We know that Cain and his little brother Abel (the first people with belly buttons) each brought their offerings to God. Cain from the fruit of the ground, for he was a farmer, and Abel the firstborn of his flock and the fat portion thereof, for he was a shepherd. We read that “the Lord had regard for Abel and his offering, but for Cain and his offering he had no regard.” We are not told why. That’s not the issue. The issue is that Cain’s offering was not recognized by God, and so he is angry. Not just a little upset. His whole being seems to be rejected by God, which threatens his very identity, and he is pissed. Now God encourages him to do right, to be cautious because sin is seeking to destroy him, but there is no repentance in Cain, no turning from his self-justification. He hates God, who rejected his offering, and he would kill him if he could.

But of course, Cain cannot get ahold of God to put him to death. So, what does Cain do? In his wrath, in his desire to justify himself, he lashes out at what God loves: those who still sing his praise and confess his blessings in their lives. He murders his brother.

This is what I see in the tragedy in Texas. It wasn’t getting even with this or that person but with God. It was one who rejected God, despised him, and sought to live as his own god. And when his life fell apart, when he went from one failure to the next, when his very best was still unsatisfactory, his anger grew to want to destroy that which he could never destroy, the Almighty himself. So like Cain, he turned to destroy what he could get ahold of. He wasn’t seeking to punish his ex-wife or in-laws but the God he rejected, by killing what God loved.

I think this is at least attempts to get at the magnitude of the anger and hatred of such an act.
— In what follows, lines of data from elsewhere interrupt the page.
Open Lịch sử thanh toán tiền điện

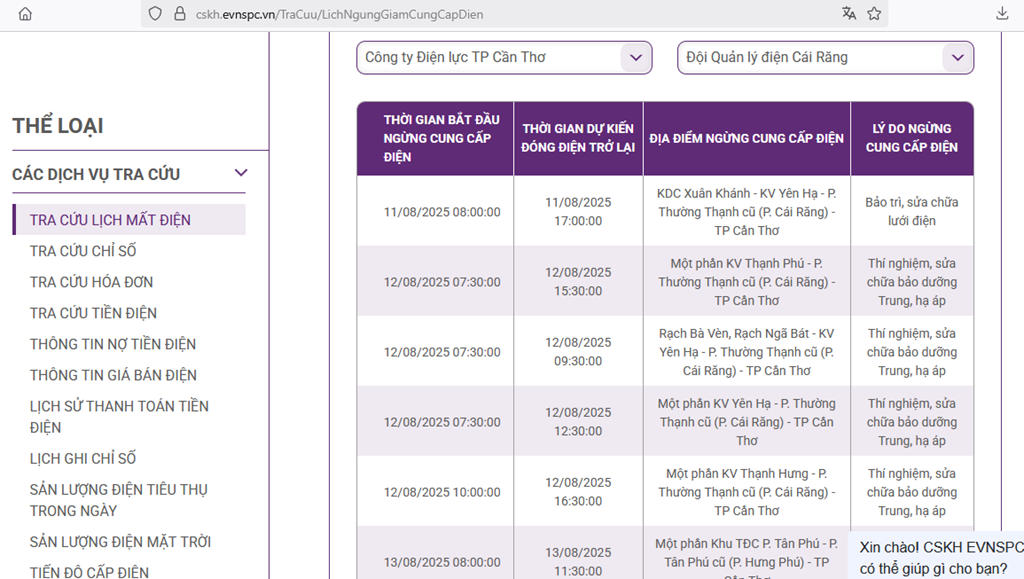coord(119,416)
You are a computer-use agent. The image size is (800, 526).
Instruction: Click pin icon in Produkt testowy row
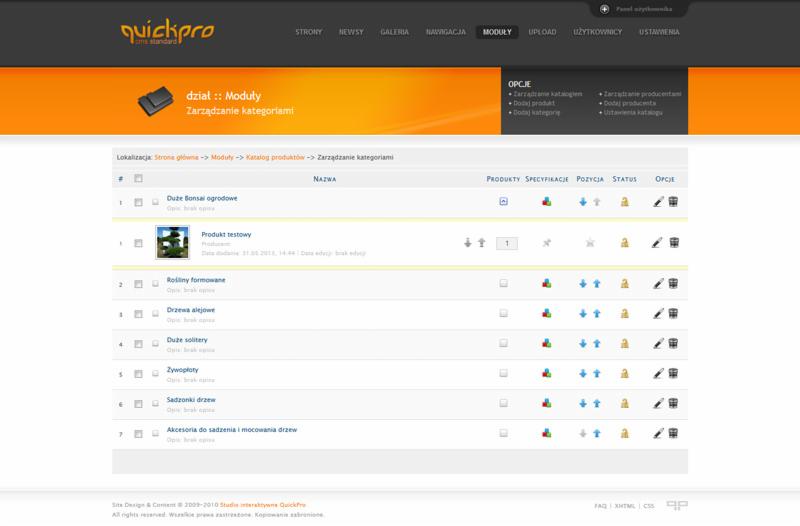pos(546,243)
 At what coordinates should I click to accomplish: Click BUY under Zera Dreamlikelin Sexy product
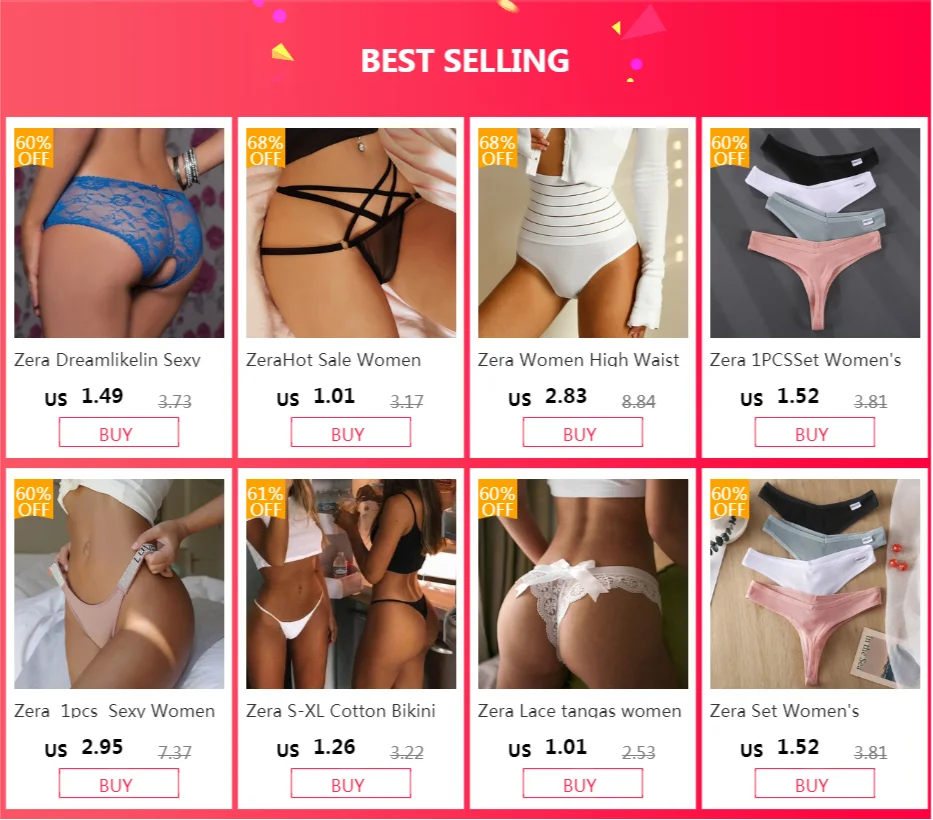pyautogui.click(x=118, y=432)
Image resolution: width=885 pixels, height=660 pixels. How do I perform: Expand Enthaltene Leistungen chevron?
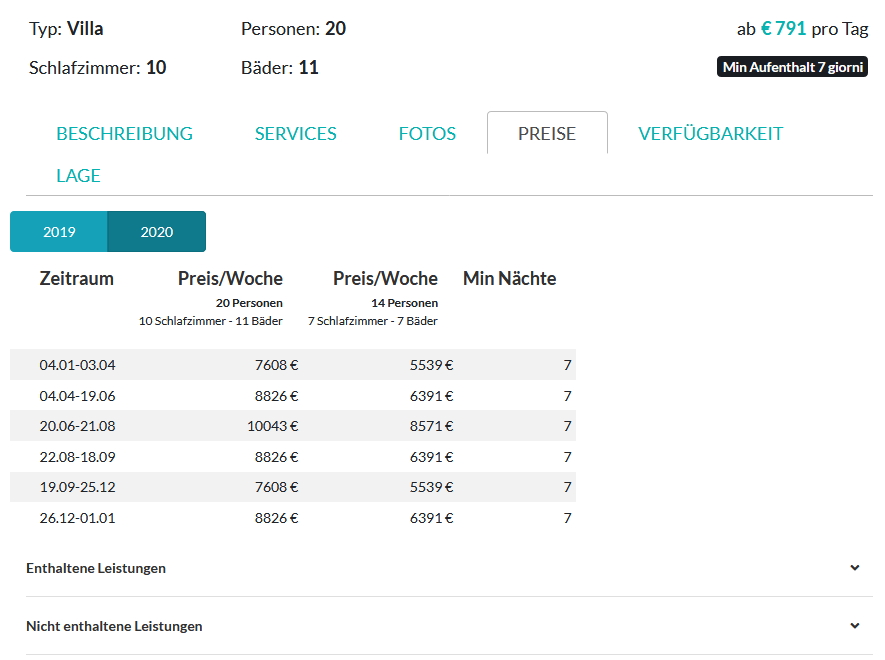tap(855, 567)
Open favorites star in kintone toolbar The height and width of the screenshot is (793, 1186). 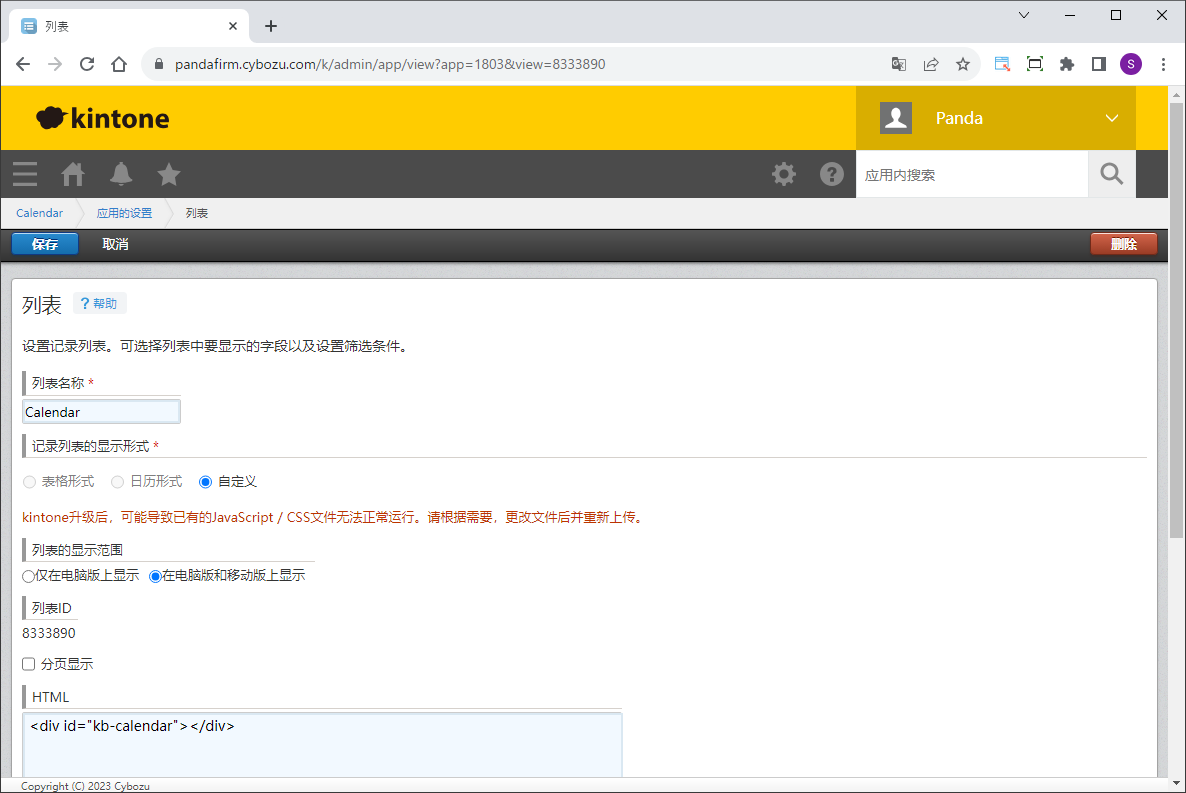169,174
These monstrous deeds are not the actions of one who “just snapped” but the calculated work of one who would kill God.

So, we can have arguments about gun-control laws, and we can debate how best to protect a group of Christians worshipping on a Sunday morning or whether a hotel was negligent in its protection of a concert venue. But in the end, such conversations are not even close to the heart of the issue. We must deal with man’s struggle with God himself, a God who will call out our sin and leave us nowhere to hide. A God who remains though his creatures reject him. A God we cannot kill.

So, the only real answer to this problem is the one God himself gives. And it comes when God allows himself to die, to be murdered at the hands of his own creatures. In the death of God made flesh, we have the promise of life. In the sacrifice of the only Begotten Son of God lies a hope that stretches beyond this vale of tears.

The only solution to the madness of Cain is the proclamation of salvation in Christ alone.